Une lecture conjoncturelle de l’inflation qui permet d’occulter un problème structurel
Sous l’effet du retour de l’inflation à l’échelle mondiale depuis ces derniers mois, la question de la défense du pouvoir d’achat redevient centrale dans les préoccupations des Français et le débat public. Pour l’heure, la communication des autorités officielles politiques et monétaires, ainsi que des services publics de statistiques, est très bien rodée, à l’image des derniers points conjoncturels de l’Institut national de la statistique et des études économiques (Insee) (1), qui fait état d’une hausse des prix à la consommation de 6,1 % sur un an en juillet dernier et prévoit une inflation à l’horizon de la fin de l’année à un niveau proche de 7 % en glissement annuel (5,5 % en moyenne annuelle en 2022 contre 1,6 % en 2021). Le discours officiel se limite en effet à une simple analyse descriptive des faits, à savoir qu’après une longue période de 35 ans de très grande « sagesse » des prix, l’inflation a fait son retour en 2021, déclenchée par une reprise économique synchrone sur tous les continents au sortir de la crise du Covid-19 face à une offre productive déstabilisée par la crise sanitaire ; et qu’elle connaît une nouvelle aggravation en 2022 du fait des conséquences de la guerre en Ukraine et des confinements répétés en Chine, décidés par les autorités chinoises dans le cadre de leur politique sanitaire « zéro Covid ».

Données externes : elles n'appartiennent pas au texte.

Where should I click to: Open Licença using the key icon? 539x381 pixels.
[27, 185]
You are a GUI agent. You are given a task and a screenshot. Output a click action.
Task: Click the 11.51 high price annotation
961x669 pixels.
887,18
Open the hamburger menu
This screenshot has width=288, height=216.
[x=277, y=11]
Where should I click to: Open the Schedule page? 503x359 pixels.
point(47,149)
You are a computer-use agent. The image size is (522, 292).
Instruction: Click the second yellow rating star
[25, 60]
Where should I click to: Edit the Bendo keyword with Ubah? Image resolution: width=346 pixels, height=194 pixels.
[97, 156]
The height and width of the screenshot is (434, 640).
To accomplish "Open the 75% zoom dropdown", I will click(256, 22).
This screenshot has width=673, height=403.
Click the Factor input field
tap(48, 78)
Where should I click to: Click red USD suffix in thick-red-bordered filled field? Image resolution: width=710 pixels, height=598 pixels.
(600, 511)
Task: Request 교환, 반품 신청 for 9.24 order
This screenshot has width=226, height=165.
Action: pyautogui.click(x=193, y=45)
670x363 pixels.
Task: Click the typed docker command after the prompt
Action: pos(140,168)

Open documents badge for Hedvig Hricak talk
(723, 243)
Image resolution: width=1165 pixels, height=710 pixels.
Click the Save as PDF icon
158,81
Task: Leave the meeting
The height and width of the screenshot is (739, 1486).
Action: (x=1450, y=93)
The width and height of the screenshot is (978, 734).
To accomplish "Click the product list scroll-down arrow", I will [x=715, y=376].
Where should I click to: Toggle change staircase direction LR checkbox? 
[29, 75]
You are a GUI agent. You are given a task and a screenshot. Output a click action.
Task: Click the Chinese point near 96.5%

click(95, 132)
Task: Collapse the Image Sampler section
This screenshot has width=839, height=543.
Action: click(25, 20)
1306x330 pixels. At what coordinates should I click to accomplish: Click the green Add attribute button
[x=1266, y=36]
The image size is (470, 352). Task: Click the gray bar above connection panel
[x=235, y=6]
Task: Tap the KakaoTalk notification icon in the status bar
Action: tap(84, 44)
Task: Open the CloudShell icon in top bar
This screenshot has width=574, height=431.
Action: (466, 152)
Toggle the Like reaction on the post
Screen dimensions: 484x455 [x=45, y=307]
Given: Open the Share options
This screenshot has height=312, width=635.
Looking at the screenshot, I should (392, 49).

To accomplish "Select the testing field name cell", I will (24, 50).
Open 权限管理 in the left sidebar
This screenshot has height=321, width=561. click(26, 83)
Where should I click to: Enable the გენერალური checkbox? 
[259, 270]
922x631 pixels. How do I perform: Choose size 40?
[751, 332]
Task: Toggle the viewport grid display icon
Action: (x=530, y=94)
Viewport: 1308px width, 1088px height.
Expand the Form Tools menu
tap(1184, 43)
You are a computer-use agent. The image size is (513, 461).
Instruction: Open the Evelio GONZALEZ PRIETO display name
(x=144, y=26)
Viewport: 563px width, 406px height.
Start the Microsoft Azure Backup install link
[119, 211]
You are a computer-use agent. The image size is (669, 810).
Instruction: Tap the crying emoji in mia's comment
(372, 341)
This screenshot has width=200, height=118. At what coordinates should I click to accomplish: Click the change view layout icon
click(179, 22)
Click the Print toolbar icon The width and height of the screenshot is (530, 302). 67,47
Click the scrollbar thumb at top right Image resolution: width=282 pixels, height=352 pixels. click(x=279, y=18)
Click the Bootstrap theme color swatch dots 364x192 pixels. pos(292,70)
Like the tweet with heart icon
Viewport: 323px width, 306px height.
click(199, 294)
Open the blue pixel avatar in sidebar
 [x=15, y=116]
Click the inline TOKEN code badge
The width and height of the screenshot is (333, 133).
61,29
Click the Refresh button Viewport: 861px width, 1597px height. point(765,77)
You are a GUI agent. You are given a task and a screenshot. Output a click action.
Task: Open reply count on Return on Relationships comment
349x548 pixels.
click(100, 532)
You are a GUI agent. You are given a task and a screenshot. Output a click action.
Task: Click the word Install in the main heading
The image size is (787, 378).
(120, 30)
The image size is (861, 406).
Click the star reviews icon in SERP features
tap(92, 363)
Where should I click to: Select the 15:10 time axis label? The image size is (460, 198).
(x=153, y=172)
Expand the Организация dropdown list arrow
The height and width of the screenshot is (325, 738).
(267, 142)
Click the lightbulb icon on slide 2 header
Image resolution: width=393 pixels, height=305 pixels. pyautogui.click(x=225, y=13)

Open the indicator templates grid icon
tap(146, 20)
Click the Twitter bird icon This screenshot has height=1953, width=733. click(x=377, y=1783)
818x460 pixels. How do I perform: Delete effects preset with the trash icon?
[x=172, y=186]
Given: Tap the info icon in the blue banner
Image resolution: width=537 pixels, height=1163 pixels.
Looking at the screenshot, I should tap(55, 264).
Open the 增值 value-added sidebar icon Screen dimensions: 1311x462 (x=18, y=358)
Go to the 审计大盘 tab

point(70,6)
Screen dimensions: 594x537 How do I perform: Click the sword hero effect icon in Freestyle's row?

Même s’il n’y a rien à redire sur la véracité des faits explicatifs conjoncturels ainsi mis en avant, l’économiste et le sociologue à la tête bien faite et de bonne foi intellectuelle ont cependant de quoi rester sérieusement sur leur faim et objecteront bien volontiers, et à raison, que cette présentation officielle, faite par la doxa néolibérale, est un peu courte, et qu’elle ignore insidieusement toute l’importante dimension structurelle de l’inflation relevant du conflit dans la répartition des richesses créées (la valeur ajoutée dans le jargon de la comptabilité nationale) entre le travail et le capital, une conflictualité centrale dans la dynamique de la lutte des classes. Et pour cause ! La prise en compte de ce conflit dans la répartition de la valeur ajoutée entre les travailleurs et les capitalistes nous plonge inévitablement au cœur même des principales contradictions internes d’un capitalisme actionnarial climaticide. Par ailleurs, le silence radio en la matière permet aux gouvernants actuels de se limiter à ne proposer que des pansements ponctuels, bien éloignés des véritables enjeux posés par le regain inflationniste actuel, en laissant totalement de côté les indispensables transformations structurelles concernant un partage de la valeur ajoutée aujourd’hui historiquement défavorable aux salariés. Or, ce sont pourtant des mesures oeuvrant en faveur de ces mutations structurelles qui apparaissent indispensables pour répondre à la fois à la question de la protection du pouvoir d’achat des Français de façon durable et aux objectifs d’une transition écologique ambitieuse, ces deux aspects socio-économique et écologique étant inséparables.